Recopiez fidèlement le passage du texte sur l'ostéopathie qui commence par « Pendant deux décennies, le » et se poursuit jusqu'à « que des invectives. ».

== Texte d'étude

Julia de Funès, dans une chronique du 1ᵉʳ décembre 2025 publiée par L’Express sous le titre « L’ostéopathe, nouveau dieu de nos existences modernes », a réussi une chose que personne n’avait su faire jusqu’ici : s’extirper de la polarisation « pro_science vs anti-science » qui empoisonne le débat français sur l’ostéopathie depuis vingt ans pour suggérer des causes plus profondes

Pendant deux décennies, le sujet est un ring où s’affrontent deux camps également bruyants et également stériles : d’un côté les militants du rationalisme scientifique, souvent issus des cercles sceptiques, pas toujours formés en santé, qui dénoncent la pseudoscience avec une condescendance parfois méprisante ; de l’autre, les syndicats d’ostéopathes et une bonne partie de la mouvance « bien-être », qui répondent par l’accusation d’obscurantisme médical et brandissent le vécu du patient comme un bouclier absolu. Ce face-à-face, fortement politisé comme malheureusement beaucoup de sujets sur la science et sans cesse remis sur le métier des réseaux sociaux, n’a jamais rien produit d’autre que des invectives.

====
== Données affichées

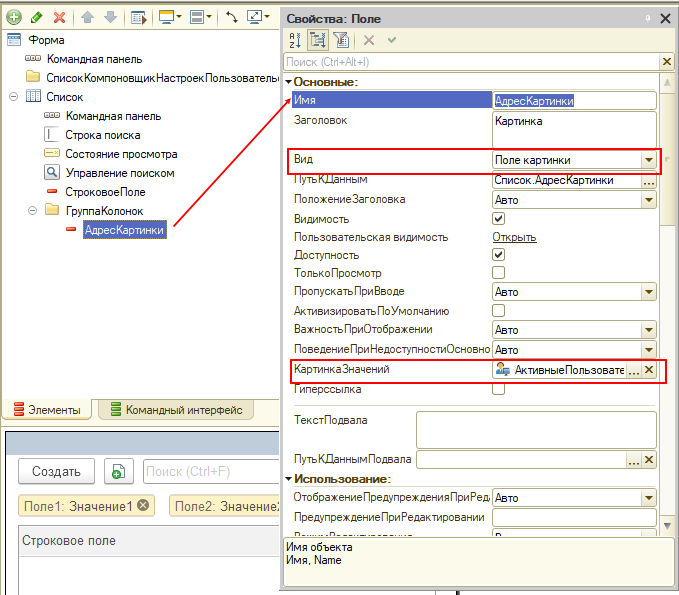The image size is (679, 595).
Task: Select СтроковоеПоле in the elements tree
Action: click(x=105, y=191)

====

- _Corrigé détaillé_:
Pendant deux décennies, le sujet est un ring où s’affrontent deux camps également bruyants et également stériles : d’un côté les militants du rationalisme scientifique, souvent issus des cercles sceptiques, pas toujours formés en santé, qui dénoncent la pseudoscience avec une condescendance parfois méprisante ; de l’autre, les syndicats d’ostéopathes et une bonne partie de la mouvance « bien-être », qui répondent par l’accusation d’obscurantisme médical et brandissent le vécu du patient comme un bouclier absolu. Ce face-à-face, fortement politisé comme malheureusement beaucoup de sujets sur la science et sans cesse remis sur le métier des réseaux sociaux, n’a jamais rien produit d’autre que des invectives.